- Nottage Location within Bridgend
- Population: 3,293
- OS grid reference: SS812782
- Principal area: Bridgend;
- Preserved county: Mid Glamorgan;
- Country: Wales
- Sovereign state: United Kingdom
- Post town: PORTHCAWL
- Postcode district: CF36
- Dialling code: 01656
- Police: South Wales
- Fire: South Wales
- Ambulance: Welsh
- UK Parliament: Bridgend;
- Senedd Cymru – Welsh Parliament: Bridgend;

= Nottage =

Village in Wales

Nottage (Notais) is a small village part of Porthcawl in Bridgend County Borough, Wales. It is also the name of an electoral ward to the town and county councils.

==History==
The original ancient village of Nottage, built in a defensive position from the outset, was sited on a small hill near an inlet leading to the sea. The location is speculated to have been chosen to reduce the risks of attacks by Vikings. Artifacts found in and near Nottage hint the presence in the area of the Beaker culture, Celts and Romans.

In the 12th century, William Fitz Robert, 2nd Earl of Gloucester gave 'New Town in Margam' to his supporter Richard of Cardiff. Nottage lay just outside it. Already the location of a Celtic church, Norman influence grew in the area, and the Parish of Newton-Nottage was formed in around 1300. Nottage Court (also known as 'The Grange' and 'Noche Court', later 'Ty Mawr') were administered by Margam Abbey. After the Dissolution of the Monasteries, it was sold to the Lougher family in 1545 and rebuilt in around 1570, though parts of the pre-1570 structure remain, despite another extensive renovation in 1855.

The ancient church of Nottage was located beside the present Rose and Crown pub. A manorial survey of 1630 shows that there was already a church in the village which was associated with Saint David (though the present church dates only from the 1940s). Nottage became the site of some of the earliest Nonconformist activity in Wales. John Myles had preached there in 1657. After the Royal Declaration of Indulgence in 1672, Walter Cradock and Howell Thomas were authorised to preach there. Methodist and Baptist presences in Nottage were formalised in 1743 and 1789 respectively.

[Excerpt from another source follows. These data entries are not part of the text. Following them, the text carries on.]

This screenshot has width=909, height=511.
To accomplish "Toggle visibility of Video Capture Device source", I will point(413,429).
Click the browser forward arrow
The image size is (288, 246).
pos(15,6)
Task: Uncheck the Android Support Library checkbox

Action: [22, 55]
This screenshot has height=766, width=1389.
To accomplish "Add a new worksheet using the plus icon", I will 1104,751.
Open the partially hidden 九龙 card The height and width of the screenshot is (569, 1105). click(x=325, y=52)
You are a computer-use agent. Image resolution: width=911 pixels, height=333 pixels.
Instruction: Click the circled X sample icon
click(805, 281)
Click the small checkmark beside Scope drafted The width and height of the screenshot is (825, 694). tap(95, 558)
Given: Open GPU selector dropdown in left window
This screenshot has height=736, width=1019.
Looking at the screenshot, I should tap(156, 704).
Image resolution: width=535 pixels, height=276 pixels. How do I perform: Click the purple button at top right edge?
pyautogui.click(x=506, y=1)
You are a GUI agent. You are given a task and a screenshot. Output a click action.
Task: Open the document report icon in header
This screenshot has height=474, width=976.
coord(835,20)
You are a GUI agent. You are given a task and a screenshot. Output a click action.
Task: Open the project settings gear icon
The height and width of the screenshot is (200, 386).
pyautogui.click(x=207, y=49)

In 1849, A Topographical Dictionary of Wales recorded that Nottage had a population of 467. It had risen to 1,082 by 1861 as recorded in the original Imperial Gazetteer of England and Wales, which described Nottage as 'a decayed watering-place'.

Nottage was formerly served by Nottage Halt railway station on the Porthcawl branch-line, which closed in 1965.

West Park Primary School was opened in 1971.

==Facilities==
Nottage has a convenience store, a hair salon named salon Amici, a primary school and a few public houses and bed and breakfast establishments. The village is the location of the Royal Porthcawl Golf Club, founded in 1891.

There are two places of worship in Nottage:
- St David's, operated by the Church in Wales.
- Nottage General Baptist & Unitarian Church, shared by Unitarians and Baptists.

==Governance==
Nottage is an electoral ward to Porthcawl Town Council, electing four of the 19 town councillors.

The electoral ward has also elected a county councillor to Bridgend County Borough Council since 1999. The ward has generally elected a Liberal Democrat councillor with the exception of the 2004 council elections.